I persevered, however, and am now thriving with two healthy babies and a happy family in my hometown. The journey to get here, though, was the toughest thing I’ve ever experienced.

 

What resources have helped you to address this challenge?

Having a mom support group of friends who were also moms was immensely helpful. In addition, I accessed counseling and medications, and I had an OBGYN who was an AMAZING advocate for mental health care postpartum for both moms and dads.

Think about the system that affects our mental health in our society, including aspects that are damaging to mental health and aspects of the system that improve mental health. Based on your experience, how might we improve that system to build resilience and better address the mental health needs of ourselves, our loved ones, and our communities?

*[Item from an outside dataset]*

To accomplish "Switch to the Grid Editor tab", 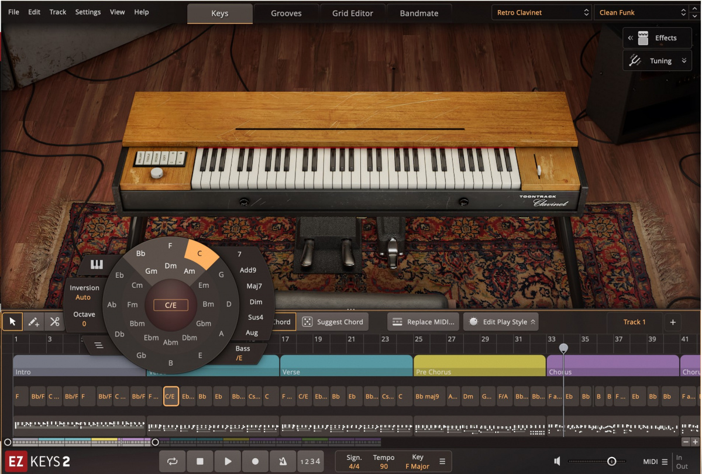I will coord(353,13).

People need to see the people who are seemingly happy and successful sharing their vulnerabilities and the steps they’ve taken to better themselves. Without that exposure, people will continue to believe mental health care isn’t for them. In addition, rural access to mental health care is atrocious, and the fact that health care costs could ever be a deterrent for people pursuing mental health services is a gross injustice in the system of mental health and healthcare in general. We need people brave enough to share their journey (which is why this project is AMAZING, and I’ve thought so since its inaugural year), communities willing to invest innovatively to ensure services are available, and systemic change that ensures affordability of services that are vital to survival for many.

 

What is one thing related to mental health, suicide, or resilience that you wish everyone could understand?

Mental health care is for everyone, and everyone can benefit from therapy. Connect with a counselor now so when the days are dark and getting out of bed is hard you’re not having to seek someone out and overcome the obstacles of the system. Having a relationship established when you’re OK makes reaching out and getting help when you’re not OK SO much easier.